Dois dias depois, informaram que conseguiram uma voluntária e enviei, junto com as primeiras máscaras que tinha costurado, material para que a confecção começasse em uma aldeia. Os AIS se mobilizaram junto com as enfermeiras para conseguir doações e compraram mais material para a costura. As lideranças indígenas endossaram o esforço buscando não apenas insumos para a confecção de novas máscaras e voluntários para a costura, como doações de alimentos e material de limpeza. Esse movimento é indispensável para assegurar assistência à saúde aos Tupinambá no contexto que vivenciamos, pois, muitos indígenas obtêm seu sustento comercializando produtos – obtidos do cultivo de suas roças, da apicultura e do artesanato – na cidade. Além da restrição das feiras, os transportes públicos de que dependem para se locomover foram suspensos. Ainda não conseguiram oferecer ajuda a todas as famílias, mas o esforço persiste.

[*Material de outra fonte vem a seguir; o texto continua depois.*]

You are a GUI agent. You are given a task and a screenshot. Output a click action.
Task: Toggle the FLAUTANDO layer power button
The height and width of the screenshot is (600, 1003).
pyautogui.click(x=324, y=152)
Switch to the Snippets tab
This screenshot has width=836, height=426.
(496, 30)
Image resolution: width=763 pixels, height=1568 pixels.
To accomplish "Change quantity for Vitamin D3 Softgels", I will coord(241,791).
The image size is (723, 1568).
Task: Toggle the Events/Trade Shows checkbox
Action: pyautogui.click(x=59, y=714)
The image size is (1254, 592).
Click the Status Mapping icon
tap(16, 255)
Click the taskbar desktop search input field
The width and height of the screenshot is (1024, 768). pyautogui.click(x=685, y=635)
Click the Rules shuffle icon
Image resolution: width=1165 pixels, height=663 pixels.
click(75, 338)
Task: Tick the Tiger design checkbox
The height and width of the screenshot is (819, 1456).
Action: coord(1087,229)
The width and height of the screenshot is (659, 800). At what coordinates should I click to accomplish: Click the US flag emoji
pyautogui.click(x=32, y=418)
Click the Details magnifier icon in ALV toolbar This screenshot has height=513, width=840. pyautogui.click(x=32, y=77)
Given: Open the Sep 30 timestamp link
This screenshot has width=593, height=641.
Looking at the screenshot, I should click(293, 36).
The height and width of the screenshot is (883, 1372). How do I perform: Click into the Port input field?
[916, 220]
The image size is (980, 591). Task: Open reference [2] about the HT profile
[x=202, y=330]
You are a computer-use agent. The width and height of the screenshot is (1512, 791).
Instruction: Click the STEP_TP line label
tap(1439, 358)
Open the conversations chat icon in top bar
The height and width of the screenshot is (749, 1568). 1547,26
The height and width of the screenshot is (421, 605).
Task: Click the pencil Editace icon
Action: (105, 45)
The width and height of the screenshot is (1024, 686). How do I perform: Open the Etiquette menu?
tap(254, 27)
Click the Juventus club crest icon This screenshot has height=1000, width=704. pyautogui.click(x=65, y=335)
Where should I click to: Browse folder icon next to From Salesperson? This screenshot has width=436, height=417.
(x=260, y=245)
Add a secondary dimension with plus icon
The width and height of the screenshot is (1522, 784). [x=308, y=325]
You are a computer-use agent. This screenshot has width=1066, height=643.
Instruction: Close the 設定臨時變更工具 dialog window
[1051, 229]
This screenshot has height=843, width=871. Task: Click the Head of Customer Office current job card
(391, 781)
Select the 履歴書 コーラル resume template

Quando me pego pensando sobre como o Convid-19 afetou meu campo junto aos Tupinambá de Olivença, o que sobressalta não é a distância, advinda da restrição de contato físico, mas a proximidade. Recebi mensagens de alguns indígenas enquanto aguardava o desfecho clínico da professora da escola de meu filho. Entre outras coisas, falaram-se sobre a importância de acreditar na proteção que os Encantados oferecem a eles e àqueles que são de  luta. Diversas vezes ouvi em campo a palavra luta e entendi que ela fazia referência à defesa de seu território ancestral, à demanda pela demarcação desse território, à garantia de direitos constitucionais. Dessa vez entendi que luta se refere à vida, algo que está imbrincado a viver. Algo que não é exclusivo dos Tupinambá e que se faz junto, pois para se lutar é preciso que “um pise na pisada do outro”, disse-me uma vez cacique Alício. Penso que isso diz sobre continuidade, mas também sobre sintonia. Aponta para coisas que não são prejudicadas pelas restrições de circulação desencadeadas pela pandemia, e podem ser colocadas em relevo a partir dela. Tenho aprendido que o “estar com a gente” de que os Tupinambá me falam desde o início de nossa caminhada, multiplica o que podemos partilhar durante esses tempos, o que enxergamos da pandemia e o que passa a nos compor depois que vivenciamos uma etnografia

Essas digressões têm embalado a maneira como observo as torções que a pandemia causou em meu campo. E a fase da escrita da tese, que precisou ser antecipada, tem sido executada em conjunto com outras formas de ‘estar junto’, seja em ligações e mensagens, seja com o tempo que dedico para costurar máscaras.